Jayne moved from Shropshire to Abersoch to join her husband Marco – an Anglo-Italian born in Pwllheli. And the couple, who have an 18-month-old daughter, now run Abersoch’s B&B and restaurant, the Venetia. They spend their time off on a beach, in a boat or exploring the peninsula: a drive up to Nefyn on the north coast (a highlight is the seaside hamlet of Porthdinllaen, only accessible on foot); or down to Aberdaron, at the foot of Llyn, with its humped-back bridge and seaside church (the cemetery is right on the beach).

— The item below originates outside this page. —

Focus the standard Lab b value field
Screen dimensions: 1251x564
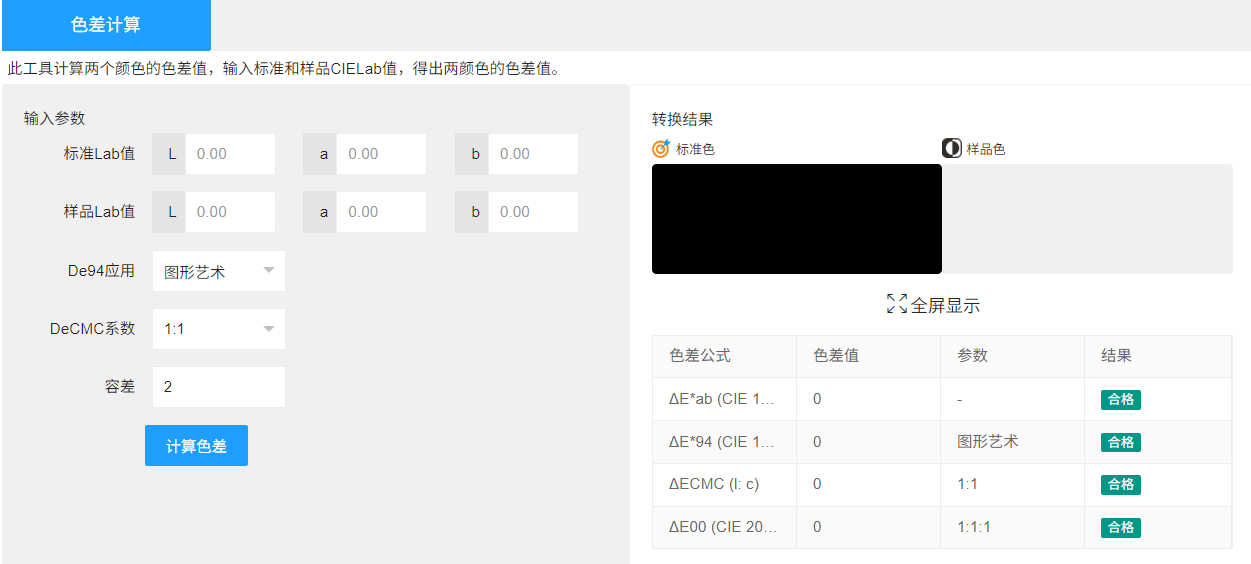pyautogui.click(x=532, y=154)
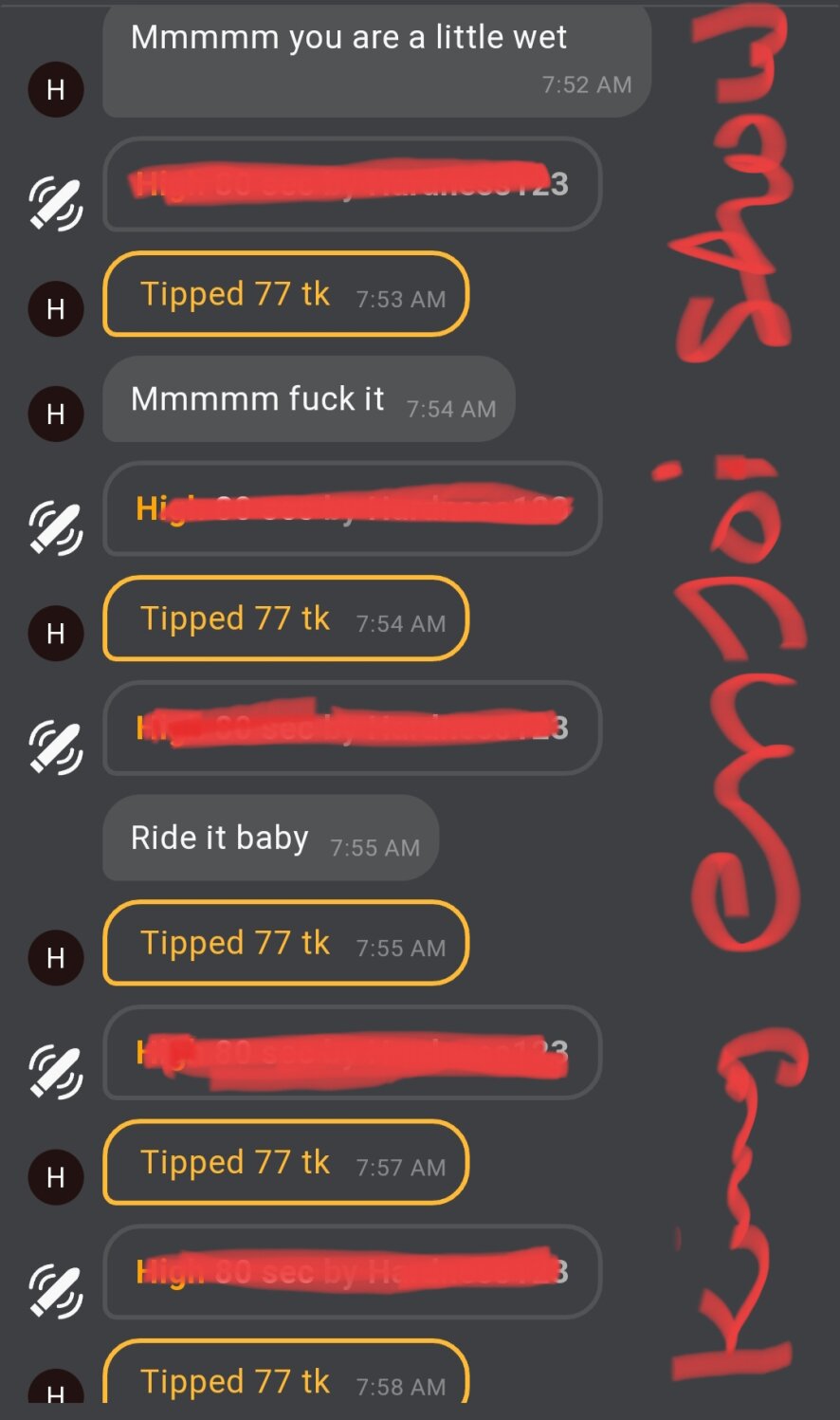
Task: Click the H avatar beside the 7:55 AM tip
Action: click(x=56, y=957)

Snowdonia is on the doorstep. ‘For us, Llŷn is all about the sea and the scenery and being outdoors,’ says Jayne.

WHERE TO BUY
For its sandy beaches, laid-back holiday vibe and smart sea-view houses, Abersoch is the obvious choice. Llanbedrog, with its wild headland and quarry beach, is its quieter, more traditional neighbour. Pwllheli, the area’s workaday market town, has the convenience of local services (supermarkets, railway station, schools) and is generally cheaper: large, family-sized houses sell for around £200,000; small, terraced cottages for around £85,000. Escapists should head for out-of-the-way Aberdaron and its surrounding villages; or for a slice of real Wales and the great outdoors, explore Nefyn on the rugged north coast.

TIME OUT
The peninsula is blessed with beaches, particularly around Abersoch. Head to the National Trust’s Tywyn y Fach for dunes, kayaking and dreamy views of St Tudwal’s islands, or to Llanbedrog for its sheltered sands and a line of photogenic beach huts. The Wales Coast Path offers some spectacular walks: try Aberdaron to the Whispering Sands at Porth Oer via the summit of Mynydd Mawr. There is excellent sailing out of Abersoch or Pwllheli (the latter’s marina is one of the finest in the North West), seaside golf at Morfa Nefyn and good surfing at Hell’s Mouth Bay. Great places to eat include the Ty Coch Inn, a north-coast fishermen’s pub right on Porthdinllaen beach and Italian-style Venetia in Abersoch. For more information, see visitwales.com

JOBS & COMMUTING
One of the most out-of-the-way places in the country, the peninsula is not ideal for commuters or job-seekers – there are opportunities in tourism, retailing or the public sector, but it helps to speak Welsh (the main language for around 80 per cent of the population). The only station is at Pwllheli; the end of the line for the Cambrian Coast Railway, which runs services to Machynlleth, Shrewsbury or Birmingham (change here for London Euston, which takes six and a half hours). Trains to nearby Porthmadog take 20 minutes. Caernarfon is 45 minutes by car. Liverpool, the nearest city and airport, is over two hours away. 

SCHOOLS
Botwnnog (five miles inland from Abersoch) and Glan-y-Mor in Pwllheli are the area’s main secondary schools. Both are bilingual comprehensives, rated Good by Estyn (the Welsh equivalent of Ofsted).

REALITY CHECK
The influx of non-Welsh-speaking buyers and second-home owners is a bone of contention among locals who, in some areas, have not only been priced out of the local housing market but also fear the dilution of their culture. Nothing can be done to check the second-homes market, but committed, full-time movers might consider learning a little Welsh.

COMING UP
New development is rare, though a fashion for tarting up tired old seaside bungalows has spread in Llŷn's south-coast villages: Abersoch is dotted with glassy conversions. A block of new-ish seafront apartments, West End Point, sit on the promenade in Pwllheli. And in Abersoch, the Harbour Mews Hotel (a Victorian landmark, empty for years) has been demolished to make way for an exclusive, harbour-side development of contemporary houses – priced from £650,000.

PAY A VISIT
Plas Bodegroes bodegroes.co.uk
Chef Chris Chown and his wife Gunna, run this charming country ‘restaurant with rooms’, set in private grounds close to Pwllheli. The house is Georgian, Grade II-listed and beautifully decorated in keeping with its fine period features; the comfortable rooms are modern rustic; and the restaurant displays a passion for local produce. The cosy lounge and formal dining room have views of the hotel’s pretty gardens. Doubles from £120 per night.